- Kathu Location within Northern Cape Kathu Location within South Africa
- Coordinates: 27°42′S 23°03′E﻿ / ﻿27.700°S 23.050°E
- Country: South Africa
- Province: Northern Cape
- District: John Taolo Gaetsewe
- Municipality: Gamagara

Area
- • Total: 15.56 km^{2} (6.01 sq mi)

Population (2011)
- • Total: 11,510
- • Density: 739.7/km^{2} (1,916/sq mi)

Racial makeup (2011)
- • Black African: 39.2%
- • Coloured: 21.7%
- • Indian/Asian: 0.6%
- • White: 38.0%
- • Other: 0.6%

First languages (2011)
- • Afrikaans: 62.1%
- • Tswana: 23.4%
- • English: 6.0%
- • Sotho: 1.8%
- • Other: 6.8%
- Time zone: UTC+2 (SAST)
- Postal code (street): 8446
- PO box: 8446
- Area code: 053

= Kathu =

Kathu is a growing town in South Africa, and the iron ore capital of the Northern Cape province. Its name means "town under the trees", after the Camel Thorn forest it is situated in. The phrase "the town under the trees" was coined by an engineer working in the town in the early-1990s as part of a tourist marketing drive, together with the accompanying graphic. It was intended to be a marketing slogan. The meaning of the word "Kathu" has anecdotically been attributed to a porridge brewed by the local population from the powder found in the pods of the Camel Thorn trees.

Kathu was founded in the late-1960s or early-1970s.

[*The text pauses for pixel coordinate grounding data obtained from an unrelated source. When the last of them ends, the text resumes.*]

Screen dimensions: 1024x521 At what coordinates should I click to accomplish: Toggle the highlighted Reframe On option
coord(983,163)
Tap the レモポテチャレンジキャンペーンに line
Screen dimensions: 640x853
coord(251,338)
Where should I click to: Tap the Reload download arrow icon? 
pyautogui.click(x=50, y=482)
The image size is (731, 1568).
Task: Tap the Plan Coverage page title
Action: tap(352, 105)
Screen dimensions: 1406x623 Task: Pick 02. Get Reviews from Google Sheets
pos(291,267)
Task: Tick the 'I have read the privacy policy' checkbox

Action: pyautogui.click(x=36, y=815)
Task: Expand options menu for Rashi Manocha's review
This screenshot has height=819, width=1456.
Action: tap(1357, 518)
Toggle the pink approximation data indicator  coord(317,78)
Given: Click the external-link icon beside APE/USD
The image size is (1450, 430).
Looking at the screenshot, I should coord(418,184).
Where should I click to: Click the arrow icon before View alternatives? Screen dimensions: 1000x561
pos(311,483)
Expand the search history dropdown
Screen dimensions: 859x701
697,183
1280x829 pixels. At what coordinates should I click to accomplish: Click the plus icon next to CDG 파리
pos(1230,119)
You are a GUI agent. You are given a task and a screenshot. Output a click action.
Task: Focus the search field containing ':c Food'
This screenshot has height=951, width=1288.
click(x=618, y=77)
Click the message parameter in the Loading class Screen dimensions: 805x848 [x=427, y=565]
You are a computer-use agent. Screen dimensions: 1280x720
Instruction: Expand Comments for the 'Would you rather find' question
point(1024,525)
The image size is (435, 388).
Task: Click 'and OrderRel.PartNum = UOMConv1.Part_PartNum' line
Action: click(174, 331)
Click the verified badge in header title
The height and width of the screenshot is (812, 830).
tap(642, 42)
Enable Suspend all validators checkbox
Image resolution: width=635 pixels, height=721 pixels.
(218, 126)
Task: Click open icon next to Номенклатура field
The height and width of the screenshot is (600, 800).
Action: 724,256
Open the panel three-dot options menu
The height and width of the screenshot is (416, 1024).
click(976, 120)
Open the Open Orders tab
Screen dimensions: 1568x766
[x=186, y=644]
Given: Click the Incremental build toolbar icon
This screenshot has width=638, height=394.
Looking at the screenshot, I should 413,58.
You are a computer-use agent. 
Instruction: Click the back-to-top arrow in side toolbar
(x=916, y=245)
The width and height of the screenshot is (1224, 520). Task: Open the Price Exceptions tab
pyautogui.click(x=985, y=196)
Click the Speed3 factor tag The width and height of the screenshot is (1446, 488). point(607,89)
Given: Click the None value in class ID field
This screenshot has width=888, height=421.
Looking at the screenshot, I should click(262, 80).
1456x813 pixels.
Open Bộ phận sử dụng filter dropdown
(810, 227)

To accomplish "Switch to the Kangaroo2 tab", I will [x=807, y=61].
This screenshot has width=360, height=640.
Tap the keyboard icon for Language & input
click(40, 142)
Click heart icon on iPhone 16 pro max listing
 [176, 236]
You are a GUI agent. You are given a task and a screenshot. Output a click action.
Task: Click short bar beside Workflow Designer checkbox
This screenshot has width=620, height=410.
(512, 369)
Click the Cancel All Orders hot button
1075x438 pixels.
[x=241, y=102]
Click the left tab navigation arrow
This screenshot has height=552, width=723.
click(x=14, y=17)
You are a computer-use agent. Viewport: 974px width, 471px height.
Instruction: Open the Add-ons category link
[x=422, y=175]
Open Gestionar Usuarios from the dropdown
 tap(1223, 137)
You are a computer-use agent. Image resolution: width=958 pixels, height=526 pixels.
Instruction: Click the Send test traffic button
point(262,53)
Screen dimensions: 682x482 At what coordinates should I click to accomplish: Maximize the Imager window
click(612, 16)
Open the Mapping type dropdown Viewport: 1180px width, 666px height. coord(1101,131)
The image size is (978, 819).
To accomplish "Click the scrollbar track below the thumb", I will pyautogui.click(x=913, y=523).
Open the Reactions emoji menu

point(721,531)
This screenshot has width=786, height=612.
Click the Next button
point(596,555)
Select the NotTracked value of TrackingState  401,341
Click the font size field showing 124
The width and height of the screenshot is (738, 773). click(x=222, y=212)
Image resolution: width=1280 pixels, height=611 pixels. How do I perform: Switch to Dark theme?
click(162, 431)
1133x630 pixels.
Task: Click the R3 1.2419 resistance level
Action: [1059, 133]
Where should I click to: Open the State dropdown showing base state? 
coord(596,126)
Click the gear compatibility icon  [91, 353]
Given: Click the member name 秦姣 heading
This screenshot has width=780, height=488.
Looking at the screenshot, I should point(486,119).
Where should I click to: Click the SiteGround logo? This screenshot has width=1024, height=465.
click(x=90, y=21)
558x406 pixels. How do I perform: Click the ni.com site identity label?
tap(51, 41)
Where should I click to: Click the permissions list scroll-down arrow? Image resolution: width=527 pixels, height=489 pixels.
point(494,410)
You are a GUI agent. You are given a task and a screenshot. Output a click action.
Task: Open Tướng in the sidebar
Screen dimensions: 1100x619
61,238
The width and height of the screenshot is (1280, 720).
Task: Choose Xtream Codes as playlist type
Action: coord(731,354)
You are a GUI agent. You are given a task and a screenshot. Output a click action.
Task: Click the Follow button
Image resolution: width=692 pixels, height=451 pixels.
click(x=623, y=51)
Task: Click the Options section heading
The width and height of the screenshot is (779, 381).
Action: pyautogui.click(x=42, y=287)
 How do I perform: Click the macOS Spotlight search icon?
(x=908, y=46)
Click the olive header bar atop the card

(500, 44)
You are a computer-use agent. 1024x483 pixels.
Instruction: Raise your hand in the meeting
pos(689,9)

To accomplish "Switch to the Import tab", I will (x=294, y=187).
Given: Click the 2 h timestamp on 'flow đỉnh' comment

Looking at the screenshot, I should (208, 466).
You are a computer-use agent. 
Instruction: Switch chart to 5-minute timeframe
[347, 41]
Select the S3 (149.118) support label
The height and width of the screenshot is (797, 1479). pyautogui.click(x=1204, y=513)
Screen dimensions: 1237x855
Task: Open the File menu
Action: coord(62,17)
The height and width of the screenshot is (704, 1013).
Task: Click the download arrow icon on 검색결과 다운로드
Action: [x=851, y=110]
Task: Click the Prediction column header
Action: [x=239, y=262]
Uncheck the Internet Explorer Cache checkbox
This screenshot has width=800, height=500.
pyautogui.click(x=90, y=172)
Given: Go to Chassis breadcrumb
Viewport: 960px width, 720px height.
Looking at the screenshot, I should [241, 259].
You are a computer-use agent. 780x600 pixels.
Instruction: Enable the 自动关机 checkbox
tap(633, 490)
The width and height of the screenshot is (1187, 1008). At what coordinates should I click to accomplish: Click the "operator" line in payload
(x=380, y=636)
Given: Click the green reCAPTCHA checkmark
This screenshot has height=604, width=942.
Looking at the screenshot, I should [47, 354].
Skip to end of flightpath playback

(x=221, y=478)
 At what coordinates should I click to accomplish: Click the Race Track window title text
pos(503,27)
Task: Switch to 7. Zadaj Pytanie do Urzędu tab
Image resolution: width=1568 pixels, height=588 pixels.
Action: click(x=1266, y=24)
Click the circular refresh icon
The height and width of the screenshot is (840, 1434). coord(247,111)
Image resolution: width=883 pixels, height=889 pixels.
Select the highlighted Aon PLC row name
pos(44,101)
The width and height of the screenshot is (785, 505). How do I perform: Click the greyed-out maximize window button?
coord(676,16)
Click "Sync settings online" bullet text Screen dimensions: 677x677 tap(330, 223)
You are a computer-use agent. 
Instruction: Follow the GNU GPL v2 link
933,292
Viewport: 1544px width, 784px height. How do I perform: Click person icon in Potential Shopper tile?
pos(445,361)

Kathu is situated between Upington and Vryburg with about a 2-hour drive to each. Kimberley is a 3-hour drive away, while Kuruman is only 20 minutes away.

==Camel thorn tree forest==
The Camel Thorn tree Acacia erioloba forest is one of only two in the world with the other being between Mariental and Rehoboth in Namibia. Its unique nature was recognized in the early-1920s when it was declared a State Forest. In 1995 it was registered as a Natural Heritage Site. The Kathu Forest is approximately 4000 hectares in size and these Camel thorns trees provide support for large Sociable Weaver’s nests and are used by many other bird and animal species. In fact surveys has shown a moderate to high diversity in animal and plant species, including several Red Data, endemic and protected species in and around the forest. Bigger trees in the forest are reckoned to be older than 300 years.

==Mining==
The town and the accompanying industrial area of Sishen came into being because of iron ore mining activity in the Kalahari — it has one of the five largest open-cast iron ore mining operations in the world. The primary drilling and 'load and haul' mining equipment used by the mine include giant ore trucks that bear about 260 ton of ore with each load. Mining shovels used to load these trucks can weigh in excess of 800 tons and drilling equipment include drills that can drill up to 400 mm holes for blasting purposes. Some of the world's longest ore trains travel through harsh territory on the Sishen-Saldanha railway to offload their cargo at Saldanha Bay. Kumba Iron Ore is the principal mine operator in Kathu.

==Recreation==
Kathu has a golf course and a small, well-stocked game reserve also adjoins the town.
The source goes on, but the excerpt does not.